At a minimum, your company needs to create and maintain three items for additional duties: duty appointment orders signed by you (the commander), copies of certificates for your appointed Soldiers’ training, and a system to easily track the status of all required duties. I assigned this additional duties management system to my company Training NCO (my gunner). He maintained one binder for the company’s duties and all necessary documentation for each one. Once a month, I personally met with him, First Sergeant, and all platoon sergeants to review additional duties. We forecasted Soldier losses (to PCS, ETS, etc.) and I worked with the platoon sergeants to assign new Soldiers to those duties. My Training NCO left each meeting with a to-do list of new duty-specific training courses to schedule, appointment orders to update, and training certificate copies he needed to obtain.

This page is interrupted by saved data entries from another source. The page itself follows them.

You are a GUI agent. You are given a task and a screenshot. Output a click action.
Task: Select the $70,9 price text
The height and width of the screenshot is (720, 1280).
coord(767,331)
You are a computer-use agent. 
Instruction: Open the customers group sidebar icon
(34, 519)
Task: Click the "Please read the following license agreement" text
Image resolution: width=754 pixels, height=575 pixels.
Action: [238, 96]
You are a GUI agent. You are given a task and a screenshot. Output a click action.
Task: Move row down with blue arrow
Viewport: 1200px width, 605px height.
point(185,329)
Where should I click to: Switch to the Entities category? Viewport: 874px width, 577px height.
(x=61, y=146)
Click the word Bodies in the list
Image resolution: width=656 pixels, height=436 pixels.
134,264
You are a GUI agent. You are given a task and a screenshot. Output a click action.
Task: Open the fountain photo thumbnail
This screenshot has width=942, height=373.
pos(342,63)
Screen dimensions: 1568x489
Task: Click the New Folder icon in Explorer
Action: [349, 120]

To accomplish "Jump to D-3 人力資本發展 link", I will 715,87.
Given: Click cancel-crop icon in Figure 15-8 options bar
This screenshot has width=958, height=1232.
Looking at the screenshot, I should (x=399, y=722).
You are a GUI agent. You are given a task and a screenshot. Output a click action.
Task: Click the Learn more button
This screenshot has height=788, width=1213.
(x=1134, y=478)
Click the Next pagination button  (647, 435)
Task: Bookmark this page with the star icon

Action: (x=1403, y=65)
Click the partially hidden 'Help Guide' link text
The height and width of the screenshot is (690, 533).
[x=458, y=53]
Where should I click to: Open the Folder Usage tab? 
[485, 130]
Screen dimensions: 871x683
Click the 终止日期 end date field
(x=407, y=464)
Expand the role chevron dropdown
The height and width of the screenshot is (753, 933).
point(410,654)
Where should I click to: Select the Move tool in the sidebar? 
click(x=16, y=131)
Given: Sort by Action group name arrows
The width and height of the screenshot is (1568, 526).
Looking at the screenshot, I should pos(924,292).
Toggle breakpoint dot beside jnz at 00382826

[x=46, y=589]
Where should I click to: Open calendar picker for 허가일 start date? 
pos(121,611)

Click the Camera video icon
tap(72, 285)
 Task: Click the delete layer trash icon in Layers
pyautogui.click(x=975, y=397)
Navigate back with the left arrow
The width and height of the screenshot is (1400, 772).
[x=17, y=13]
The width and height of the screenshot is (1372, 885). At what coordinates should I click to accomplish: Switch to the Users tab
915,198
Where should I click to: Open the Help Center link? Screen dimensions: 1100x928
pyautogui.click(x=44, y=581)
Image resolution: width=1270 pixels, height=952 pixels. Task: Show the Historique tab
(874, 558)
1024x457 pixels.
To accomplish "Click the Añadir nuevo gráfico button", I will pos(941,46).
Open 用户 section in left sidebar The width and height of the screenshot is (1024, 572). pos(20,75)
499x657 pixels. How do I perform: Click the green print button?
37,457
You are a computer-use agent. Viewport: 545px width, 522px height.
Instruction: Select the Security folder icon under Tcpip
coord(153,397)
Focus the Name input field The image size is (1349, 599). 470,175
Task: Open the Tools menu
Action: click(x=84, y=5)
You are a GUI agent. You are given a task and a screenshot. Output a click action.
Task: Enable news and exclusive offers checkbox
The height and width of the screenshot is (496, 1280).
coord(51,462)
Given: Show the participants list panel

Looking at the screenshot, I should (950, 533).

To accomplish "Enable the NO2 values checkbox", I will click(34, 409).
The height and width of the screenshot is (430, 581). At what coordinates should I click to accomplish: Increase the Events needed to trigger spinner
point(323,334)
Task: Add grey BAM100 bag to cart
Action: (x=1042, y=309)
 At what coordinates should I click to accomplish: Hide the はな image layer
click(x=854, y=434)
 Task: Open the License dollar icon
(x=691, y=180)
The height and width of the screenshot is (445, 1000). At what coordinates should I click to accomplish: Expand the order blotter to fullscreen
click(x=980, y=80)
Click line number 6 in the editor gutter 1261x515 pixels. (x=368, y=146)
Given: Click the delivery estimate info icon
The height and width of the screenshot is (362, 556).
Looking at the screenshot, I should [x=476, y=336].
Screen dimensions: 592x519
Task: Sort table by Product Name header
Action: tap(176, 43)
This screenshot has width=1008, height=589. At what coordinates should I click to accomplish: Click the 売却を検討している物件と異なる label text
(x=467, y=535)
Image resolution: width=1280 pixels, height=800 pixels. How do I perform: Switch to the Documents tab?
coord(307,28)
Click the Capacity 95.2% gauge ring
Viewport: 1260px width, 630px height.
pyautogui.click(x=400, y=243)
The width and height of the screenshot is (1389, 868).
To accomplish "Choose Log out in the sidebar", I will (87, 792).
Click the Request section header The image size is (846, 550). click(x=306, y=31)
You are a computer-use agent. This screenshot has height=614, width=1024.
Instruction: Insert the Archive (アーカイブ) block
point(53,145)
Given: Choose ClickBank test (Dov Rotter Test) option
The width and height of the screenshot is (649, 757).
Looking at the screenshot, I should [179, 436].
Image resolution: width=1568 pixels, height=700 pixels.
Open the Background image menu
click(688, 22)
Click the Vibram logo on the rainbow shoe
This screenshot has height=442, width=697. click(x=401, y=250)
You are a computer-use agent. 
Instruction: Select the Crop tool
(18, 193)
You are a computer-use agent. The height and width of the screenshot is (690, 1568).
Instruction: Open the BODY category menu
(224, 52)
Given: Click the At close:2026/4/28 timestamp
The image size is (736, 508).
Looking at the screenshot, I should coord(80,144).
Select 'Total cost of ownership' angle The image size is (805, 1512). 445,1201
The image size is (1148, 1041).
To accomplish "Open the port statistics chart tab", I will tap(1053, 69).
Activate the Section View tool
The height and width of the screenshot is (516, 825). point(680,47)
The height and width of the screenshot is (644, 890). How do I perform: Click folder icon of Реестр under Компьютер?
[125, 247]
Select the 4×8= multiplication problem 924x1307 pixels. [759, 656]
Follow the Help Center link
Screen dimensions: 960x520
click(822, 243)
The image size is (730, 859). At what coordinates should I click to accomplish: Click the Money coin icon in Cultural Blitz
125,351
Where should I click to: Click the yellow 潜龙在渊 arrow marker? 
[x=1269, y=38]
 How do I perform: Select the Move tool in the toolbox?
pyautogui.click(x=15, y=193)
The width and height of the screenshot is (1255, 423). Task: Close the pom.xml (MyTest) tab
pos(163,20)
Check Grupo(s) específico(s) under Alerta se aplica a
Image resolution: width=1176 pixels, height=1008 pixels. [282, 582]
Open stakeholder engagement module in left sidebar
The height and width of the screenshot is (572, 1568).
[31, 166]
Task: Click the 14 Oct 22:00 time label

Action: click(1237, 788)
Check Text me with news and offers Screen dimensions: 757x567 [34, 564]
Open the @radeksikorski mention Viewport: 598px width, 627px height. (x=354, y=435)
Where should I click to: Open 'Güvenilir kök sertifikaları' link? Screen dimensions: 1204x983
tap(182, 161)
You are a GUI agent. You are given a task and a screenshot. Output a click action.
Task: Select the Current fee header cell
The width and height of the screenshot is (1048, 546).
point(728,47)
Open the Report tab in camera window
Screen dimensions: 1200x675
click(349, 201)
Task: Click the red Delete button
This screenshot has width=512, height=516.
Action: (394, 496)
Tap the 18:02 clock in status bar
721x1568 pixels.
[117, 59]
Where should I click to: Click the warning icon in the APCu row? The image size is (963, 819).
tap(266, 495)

Once the duties are assigned and you’ve established a management system, how do you ensure your programs are quality ones meeting Army, installation, and unit requirements? Inspired by From the Green Notebook’s post, I created a company-internal commodity shop and additional duty inspection program. I delegated oversight of this program to my XO. We scheduled two inspections a month or as the training calendar allowed during P-2, P-3, or P-4 weeks. We created an inspection schedule product (which I include in my Commander Binder), as well as placed the events on the company training calendar. For each selected program, we scheduled the battalion or brigade program representative, or an external agency (e.g., COMET for my supply section), to inspect. The XO received results of the inspections and informed me as needed. Based on the results, we scheduled a re-inspection a month later to allow that duty or program NCOIC to make necessary corrections. All results stayed within the company and were not published beyond that.

The XO and I created an additional duty inspection calendar. We monitored respective duties and programs up to four months ahead of when they were planned to be inspected. Two months out, the XO scheduled inspection dates with the selected inspector. Below is an example scheduling product that my company (primarily my XO) used to track inspections.

Inspection Matrix

This inspection system not only ensured my programs were meeting regulation requirements and bringing maximum value to my company, but also served as another source of assessment for my NCOs’ evaluation reports by recognizing those top performers who put in the necessary effort to ensure their programs succeeded. Finally, I was required to brief key additional duties during my battalion training meetings, so this management and inspection system kept me personally informed in order to brief accurate statuses on numerous critical duties.

What other methods led to success of your unit’s additional duties? How did you ensure they were top-notch programs that both met regulation requirements, but also maximized value to your unit?

The next post, part VII of the Company Commander series, addresses several ideas for your company policy memorandums.

 

One thought on “Company Command Series Part VI: Additional Duties

  1. Definitely a massive undertaking to manage additional duties. One of the ways of going about it we used in our Company was to assign addl. duties to hard slotted duty posn (i.e. 2/C Squad Leader is the primary UPL, 3/C PL is the Safety Officer, etc.). This gave PLT leadership responsibility for owning the positions, so when the individual in their PLT that owned that position became a known loss, they knew that they were responsible for backfilling that position. The pros to this are that it is managed at the PLT level, with CO oversight, and it is systematic; the biggest con is that it doesn’t always account for SM personality and proclivity for certain tasks. It was a solution that worked well for our Company.